Gov. Jim Doyle promised not to raise taxes in his budget introduced in February, but his plan raises some fees, including state licensing fees for child care providers.
"A lot of people do a lot of sacrificing in order for their kids to have what they consider to be a really great start," Becky Van Houten, director of the Preschool of the Arts, says.
Van Houten feels she gives the more than 200 kids at her facility a great start, but it comes with a cost.

"The thing that goes along with being accredited means that you have to have teachers well qualified so we have a lot of people here with four year degrees in early childhood education," she says.

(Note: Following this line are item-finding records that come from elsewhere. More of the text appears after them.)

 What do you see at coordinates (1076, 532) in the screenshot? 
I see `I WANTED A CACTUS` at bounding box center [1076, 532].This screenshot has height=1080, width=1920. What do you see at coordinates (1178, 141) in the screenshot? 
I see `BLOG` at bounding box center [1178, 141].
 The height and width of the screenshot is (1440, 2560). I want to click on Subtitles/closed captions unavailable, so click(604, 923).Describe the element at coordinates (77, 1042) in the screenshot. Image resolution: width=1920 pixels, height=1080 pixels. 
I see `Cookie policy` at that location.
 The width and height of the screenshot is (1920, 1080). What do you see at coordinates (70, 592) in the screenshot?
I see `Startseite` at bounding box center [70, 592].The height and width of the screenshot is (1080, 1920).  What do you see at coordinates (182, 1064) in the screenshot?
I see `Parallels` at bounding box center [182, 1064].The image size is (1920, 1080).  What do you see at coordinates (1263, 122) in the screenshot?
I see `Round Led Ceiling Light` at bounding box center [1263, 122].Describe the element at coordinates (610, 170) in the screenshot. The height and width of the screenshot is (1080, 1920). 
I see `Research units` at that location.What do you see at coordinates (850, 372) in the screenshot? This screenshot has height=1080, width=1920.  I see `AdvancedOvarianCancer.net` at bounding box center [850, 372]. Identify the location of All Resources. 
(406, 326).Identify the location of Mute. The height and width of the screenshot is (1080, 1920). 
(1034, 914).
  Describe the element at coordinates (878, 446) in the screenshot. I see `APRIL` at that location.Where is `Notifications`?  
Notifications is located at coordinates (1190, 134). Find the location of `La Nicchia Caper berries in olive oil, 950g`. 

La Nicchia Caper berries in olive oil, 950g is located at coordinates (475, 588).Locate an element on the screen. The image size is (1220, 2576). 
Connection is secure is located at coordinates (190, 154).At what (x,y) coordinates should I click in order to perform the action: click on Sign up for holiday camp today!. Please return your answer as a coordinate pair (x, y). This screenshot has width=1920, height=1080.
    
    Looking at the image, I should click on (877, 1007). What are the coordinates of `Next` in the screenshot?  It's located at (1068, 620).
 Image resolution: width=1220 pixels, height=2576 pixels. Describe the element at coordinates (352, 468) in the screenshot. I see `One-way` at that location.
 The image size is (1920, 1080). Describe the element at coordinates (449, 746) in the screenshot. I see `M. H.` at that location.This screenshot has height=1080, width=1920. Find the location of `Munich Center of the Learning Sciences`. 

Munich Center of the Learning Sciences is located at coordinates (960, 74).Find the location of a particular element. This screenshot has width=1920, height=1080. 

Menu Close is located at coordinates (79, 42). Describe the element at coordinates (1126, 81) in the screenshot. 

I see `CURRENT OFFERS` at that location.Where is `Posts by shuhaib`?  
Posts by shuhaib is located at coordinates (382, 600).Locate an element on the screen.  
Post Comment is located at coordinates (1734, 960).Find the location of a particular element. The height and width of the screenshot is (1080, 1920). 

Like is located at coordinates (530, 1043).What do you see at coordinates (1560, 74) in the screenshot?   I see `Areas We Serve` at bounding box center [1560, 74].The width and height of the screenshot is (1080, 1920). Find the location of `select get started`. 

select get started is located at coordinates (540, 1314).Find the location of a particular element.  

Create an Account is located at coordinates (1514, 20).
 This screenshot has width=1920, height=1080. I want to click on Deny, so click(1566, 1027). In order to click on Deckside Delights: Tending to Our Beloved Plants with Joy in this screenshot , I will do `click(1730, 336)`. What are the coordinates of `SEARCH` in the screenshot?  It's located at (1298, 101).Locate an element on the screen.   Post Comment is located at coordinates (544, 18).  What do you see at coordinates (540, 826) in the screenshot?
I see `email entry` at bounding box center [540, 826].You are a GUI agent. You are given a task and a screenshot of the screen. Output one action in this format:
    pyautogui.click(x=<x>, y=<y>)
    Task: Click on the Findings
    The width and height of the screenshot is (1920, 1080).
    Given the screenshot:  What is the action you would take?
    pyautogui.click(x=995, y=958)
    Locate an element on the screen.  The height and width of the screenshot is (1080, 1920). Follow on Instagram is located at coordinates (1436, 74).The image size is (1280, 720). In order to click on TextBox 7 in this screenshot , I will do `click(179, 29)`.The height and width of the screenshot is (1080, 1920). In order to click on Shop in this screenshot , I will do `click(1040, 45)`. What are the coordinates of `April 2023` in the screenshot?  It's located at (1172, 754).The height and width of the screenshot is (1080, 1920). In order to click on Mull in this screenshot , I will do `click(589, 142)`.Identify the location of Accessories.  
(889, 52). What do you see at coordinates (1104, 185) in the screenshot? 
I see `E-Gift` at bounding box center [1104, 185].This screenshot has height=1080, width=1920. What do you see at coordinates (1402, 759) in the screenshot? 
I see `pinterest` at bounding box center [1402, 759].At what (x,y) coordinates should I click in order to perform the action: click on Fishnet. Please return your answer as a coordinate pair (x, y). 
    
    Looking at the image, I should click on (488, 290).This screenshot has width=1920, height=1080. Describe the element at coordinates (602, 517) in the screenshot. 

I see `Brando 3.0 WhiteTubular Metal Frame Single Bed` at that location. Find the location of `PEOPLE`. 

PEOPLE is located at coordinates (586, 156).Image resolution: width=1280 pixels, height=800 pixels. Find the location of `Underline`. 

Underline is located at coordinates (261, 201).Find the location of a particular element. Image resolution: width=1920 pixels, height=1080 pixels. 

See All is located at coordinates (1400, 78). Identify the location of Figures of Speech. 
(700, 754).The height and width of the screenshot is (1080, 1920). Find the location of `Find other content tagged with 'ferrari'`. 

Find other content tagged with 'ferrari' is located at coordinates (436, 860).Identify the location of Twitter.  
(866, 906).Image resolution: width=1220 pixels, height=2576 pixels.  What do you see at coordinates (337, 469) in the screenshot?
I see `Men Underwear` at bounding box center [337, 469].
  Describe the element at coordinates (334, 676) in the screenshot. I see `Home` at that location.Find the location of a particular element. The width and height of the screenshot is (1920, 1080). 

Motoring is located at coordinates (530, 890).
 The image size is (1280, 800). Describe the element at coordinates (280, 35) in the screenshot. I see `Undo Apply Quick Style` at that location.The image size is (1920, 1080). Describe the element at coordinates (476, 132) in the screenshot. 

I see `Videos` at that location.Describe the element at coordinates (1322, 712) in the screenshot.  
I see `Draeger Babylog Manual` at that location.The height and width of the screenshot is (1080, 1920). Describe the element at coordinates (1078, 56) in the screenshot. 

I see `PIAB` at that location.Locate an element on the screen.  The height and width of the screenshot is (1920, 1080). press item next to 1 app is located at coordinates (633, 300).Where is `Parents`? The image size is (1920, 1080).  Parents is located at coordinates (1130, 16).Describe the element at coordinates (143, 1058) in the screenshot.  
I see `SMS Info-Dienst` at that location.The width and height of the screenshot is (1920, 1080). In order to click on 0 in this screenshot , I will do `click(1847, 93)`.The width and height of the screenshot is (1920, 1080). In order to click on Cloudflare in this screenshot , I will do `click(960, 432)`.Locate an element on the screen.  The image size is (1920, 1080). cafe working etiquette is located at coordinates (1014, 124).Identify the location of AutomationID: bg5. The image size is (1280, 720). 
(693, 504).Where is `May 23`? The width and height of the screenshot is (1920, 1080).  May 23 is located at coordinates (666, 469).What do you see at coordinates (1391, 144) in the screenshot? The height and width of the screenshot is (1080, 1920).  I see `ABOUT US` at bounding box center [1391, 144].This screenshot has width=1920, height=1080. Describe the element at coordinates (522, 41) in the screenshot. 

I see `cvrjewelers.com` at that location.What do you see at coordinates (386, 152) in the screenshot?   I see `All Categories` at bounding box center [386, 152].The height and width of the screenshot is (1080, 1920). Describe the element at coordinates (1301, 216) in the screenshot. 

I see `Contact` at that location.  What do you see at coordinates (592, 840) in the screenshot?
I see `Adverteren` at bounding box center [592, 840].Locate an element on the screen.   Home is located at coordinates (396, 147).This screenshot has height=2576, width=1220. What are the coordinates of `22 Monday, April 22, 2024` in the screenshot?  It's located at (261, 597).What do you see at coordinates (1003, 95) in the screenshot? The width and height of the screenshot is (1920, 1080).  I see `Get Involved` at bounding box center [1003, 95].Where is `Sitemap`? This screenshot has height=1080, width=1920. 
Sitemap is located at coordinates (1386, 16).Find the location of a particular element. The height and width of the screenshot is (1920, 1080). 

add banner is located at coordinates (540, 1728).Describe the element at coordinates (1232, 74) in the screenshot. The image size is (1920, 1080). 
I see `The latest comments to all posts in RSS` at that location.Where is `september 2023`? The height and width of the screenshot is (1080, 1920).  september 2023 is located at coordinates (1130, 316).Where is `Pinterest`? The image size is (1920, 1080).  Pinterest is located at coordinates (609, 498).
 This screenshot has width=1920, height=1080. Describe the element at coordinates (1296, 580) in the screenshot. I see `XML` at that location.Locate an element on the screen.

Van Houten says on average parents pay $800 a month for day care all day.
One parent says "day care is very expensive."

And it could get more expensive. The governor has proposed doubling state licensing fees for day care providers.

Van Houten says, "in order to meet our budget, we have to pass all of our costs onto parents."

Others say parents could see a payoff in the governor's budget.

"By doing the rating system, every parent would know exactly what kind of day care they're going to get," Denise Bunbury of Community Coordinated Child Care says.
The governor's calling for a five star rating system for day care providers, saying it gives them an incentive to go beyond the basic standards.

Nancy Kiefer, a parent who uses day care, says "there is a word of mouth rating system. I think an actual state rating would be a good idea. If it makes it unaffordable, it's not going to help."

Under the governor's plan, the higher the rating, the more state reimbursement.
Van Houten says, "it's going to be based on staff qualifications ... national standards ... If you can't afford to pay those salaries, those kinds of fees, you might not be able to make it."

A spokesperson from the department of workforce development says the budget has built in assistance for day care providers to improve the quality of their programs.

The higher fees would generate roughly $575, 000 in additional revenue each year. The ratings system, if approved, would go into effect next year.